### EXERCICES
(1) Dans la critique du roman, réécrivez sous forme de liste le paragraphe qui commence par « Les scènes se déroulent entre Lyon », en gardant ses faits principaux.
(2) Poursuivez la critique du roman après sa dernière phrase.

### EXTRAIT DE PAGE
----
Va, chasse la grisaille est le premier roman de la jeune auteur de 24 ans, Eliane Lanovaz. Sorti il y a maintenant un an aux éditions du Petit Hotel, cet écrit de cent trente pages conte une histoire particulière et pourtant répandue : celle de la dépression, de l’autisme, de la maladie mentale, et de la reconstruction après une destruction de sa personne par d’autres. On rencontre ainsi quatre personnages qui se croisent, tous un peu à l’écart de la société, chacun d’une manière différente. Comment ce roman peut-il se présenter à la fois comme une histoire commune et comme un événement particulier en lui-même ?
Un style tenant de la tranche de vie
Les scènes se déroulent entre Lyon et la Savoie, avec un final sur les bords du lac Léman. L’action est située dans des lieux qui peuvent résonner en nous. Et, si la mimésis, l’imitation du réel, est assez forte, cela permet une meilleure immersion tout en gardant un décalage avec ce que l’on vit. Les quatre voix narratives se mélangent ainsi, dans une symphonie polyphonique, pour donner lieu à une seule même image : celle d’Isa, jeune autiste et de son parcours pour se remettre des abus subis durant sa relation avec son ex, qu’elle quitte au tout début du roman. Les mots, à la fois violents et doux, permettent une sorte de catharsis. Surtout, les personnages sont vivants, et même s’ils se ressemblent un peu dans leurs réactions et leurs expressions, il y existe une connexion qui s’établit, entre eux et le lecteur. Chaque réaction résonne comme quelque chose que nous pourrions nous-même vivre, d’autant plus que la narration est faite à la première personne, et en intra-diégétique. On plonge littéralement dans la tête de chacun des personnages, ce qui nous permet d’envisager plusieurs points de vue sur une même situation, et montre les défauts de compréhension et de communication qui rythment les relations humaines, thème central du roman.
Les maladies mentales
Un des grands thèmes du roman est celui de la maladie mentale. Dans l’une des premières scènes dans laquelle le lecteur découvre Isabelle, celle-ci sort de chez le médecin avec une ordonnance d’anti-dépresseurs, du Prozac, et un diagnostic de dépression comme elle l’appelle, comme si on lui avait diagnostiqué un rhume. C’est alors que le titre prend tout son sens : Va, chasse la grisaille, remplis moi de couleurs est en réalité l’espoir qui est placé dans la prise quotidienne d’anti-dépresseurs, une rengaine chuchotée à un comprimé chaque matin.
----
### ENTRÉES FOURNIES
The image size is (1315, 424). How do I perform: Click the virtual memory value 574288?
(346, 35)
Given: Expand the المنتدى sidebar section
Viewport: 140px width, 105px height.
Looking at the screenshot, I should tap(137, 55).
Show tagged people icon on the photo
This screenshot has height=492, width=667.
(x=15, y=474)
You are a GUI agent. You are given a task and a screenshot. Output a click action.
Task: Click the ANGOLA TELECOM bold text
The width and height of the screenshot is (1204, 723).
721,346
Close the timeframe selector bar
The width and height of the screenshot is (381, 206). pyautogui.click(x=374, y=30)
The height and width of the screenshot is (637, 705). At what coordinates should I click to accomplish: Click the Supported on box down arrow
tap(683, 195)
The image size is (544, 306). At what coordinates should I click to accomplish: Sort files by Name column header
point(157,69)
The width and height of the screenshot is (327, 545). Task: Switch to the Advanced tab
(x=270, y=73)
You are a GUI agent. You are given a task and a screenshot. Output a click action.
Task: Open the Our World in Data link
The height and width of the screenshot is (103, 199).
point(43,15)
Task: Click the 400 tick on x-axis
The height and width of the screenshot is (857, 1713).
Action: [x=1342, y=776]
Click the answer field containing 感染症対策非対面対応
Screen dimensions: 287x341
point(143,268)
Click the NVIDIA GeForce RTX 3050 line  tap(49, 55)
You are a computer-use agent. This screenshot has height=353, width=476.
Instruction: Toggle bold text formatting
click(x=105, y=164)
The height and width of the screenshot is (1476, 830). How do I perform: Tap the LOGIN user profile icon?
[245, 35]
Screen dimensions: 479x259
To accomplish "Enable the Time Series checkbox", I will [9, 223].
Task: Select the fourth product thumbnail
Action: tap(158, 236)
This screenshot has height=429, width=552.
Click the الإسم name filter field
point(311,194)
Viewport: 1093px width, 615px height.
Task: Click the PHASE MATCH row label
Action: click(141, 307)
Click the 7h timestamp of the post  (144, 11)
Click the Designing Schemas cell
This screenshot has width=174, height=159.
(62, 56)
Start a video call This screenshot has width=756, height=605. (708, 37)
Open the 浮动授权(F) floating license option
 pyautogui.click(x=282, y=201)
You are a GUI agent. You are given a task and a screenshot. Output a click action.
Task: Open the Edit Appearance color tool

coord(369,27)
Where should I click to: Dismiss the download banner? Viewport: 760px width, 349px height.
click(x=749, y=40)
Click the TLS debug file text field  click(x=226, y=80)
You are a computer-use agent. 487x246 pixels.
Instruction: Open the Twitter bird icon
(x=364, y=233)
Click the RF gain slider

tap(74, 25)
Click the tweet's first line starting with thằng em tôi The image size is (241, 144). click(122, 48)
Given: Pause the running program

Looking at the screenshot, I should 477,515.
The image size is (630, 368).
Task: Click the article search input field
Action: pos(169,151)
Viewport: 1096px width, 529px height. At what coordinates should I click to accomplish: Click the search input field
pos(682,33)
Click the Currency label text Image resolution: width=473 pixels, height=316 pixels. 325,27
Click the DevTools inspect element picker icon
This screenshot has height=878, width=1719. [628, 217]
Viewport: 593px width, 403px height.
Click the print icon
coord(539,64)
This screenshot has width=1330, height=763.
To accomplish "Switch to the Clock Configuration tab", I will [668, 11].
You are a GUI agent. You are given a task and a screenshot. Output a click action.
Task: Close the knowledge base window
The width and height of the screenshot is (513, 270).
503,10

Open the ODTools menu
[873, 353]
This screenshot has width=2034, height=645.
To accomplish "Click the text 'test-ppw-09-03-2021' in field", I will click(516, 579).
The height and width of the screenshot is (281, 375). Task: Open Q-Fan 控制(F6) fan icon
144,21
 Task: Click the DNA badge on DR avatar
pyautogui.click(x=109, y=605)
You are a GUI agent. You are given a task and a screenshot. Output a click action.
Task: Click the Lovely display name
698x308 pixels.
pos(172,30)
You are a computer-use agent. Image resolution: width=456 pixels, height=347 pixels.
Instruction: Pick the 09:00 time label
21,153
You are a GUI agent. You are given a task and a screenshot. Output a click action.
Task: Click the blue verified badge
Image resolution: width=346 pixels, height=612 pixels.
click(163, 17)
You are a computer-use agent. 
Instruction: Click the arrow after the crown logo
----
### RÉPONSES ATTENDUES
(1)
- L'action se passe entre Lyon et la Savoie, avec un final au bord du lac Léman. Ces lieux peuvent résonner chez le lecteur et favorisent l'immersion tout en gardant un décalage avec son vécu.
- Quatre voix narratives se mêlent pour former une seule image : celle d'Isa. C'est une jeune autiste qui se remet des abus subis pendant sa relation avec son ex, qu'elle quitte au tout début du roman.
- Les mots, à la fois violents et doux, permettent une sorte de catharsis.
- Les personnages sont vivants. Leurs réactions et leurs expressions se ressemblent un peu, mais une connexion s'établit entre eux et le lecteur.
- La narration est à la première personne et intradiégétique. Elle plonge le lecteur dans la tête de chaque personnage et offre plusieurs points de vue sur une même situation.
- Elle montre les défauts de compréhension et de communication dans les relations humaines, thème central du roman.

(2)
La maladie mentale n’est pas fantasmée, mais bien réelle. Dans toute l’horreur qu’elle apporte à la personne, et aux événements. De plus, et c’est assez rare pour le souligner, l’auteur nous ouvre une fenêtre sur le syndrome de stress post-traumatique complexe tel que perçu par le personnage principal, syndrome dû aux abus dont elle tente de se remettre. Jamais pour autant ne sombre-t-on dans le trash ou le voyeurisme : tout est toujours dit, mais jamais appuyé. Les réactions physiques sont indiquées, mais pas en détail.
Dès lors que l’on parvient à dépasser l’horreur de certains souvenirs évoqués comme de simples faits, suggérés, le style est très doux et fluide. Le lecteur a alors une vision claire et pertinente de ce qu’est une maladie mentale dans sa complexité mais aussi dans la possibilité de vivre, de s’intégrer socialement et l’absence de limite imposée par elle.
L’espoir
L’espoir est ce qui permet aux personnages de tenir. Si l’histoire a pour intérêt principal la guérison de la dépression et le fait de se remettre d’une relation abusive, par la discussion avec d’autres personnes, des amis, ce n’est pas le seul. Le lecteur découvre ainsi les joies et les peines des autres narrateurs, des anecdotes toutes aussi intéressantes, comme le vécu d’une lesbienne, son acceptation (ou pas) par ses parents, et ses difficultés pour trouver une partenaire. Chaque situation, même minime, même difficile, est d’accompagner d’un sentiment fort : l’espoir d’un après. L’espoir que finalement, tout aille bien, qu’on réussisse à s’en remettre, à passer à autre chose malgré tous les problèmes rencontrés par le passé. Et cet espoir est communicatif.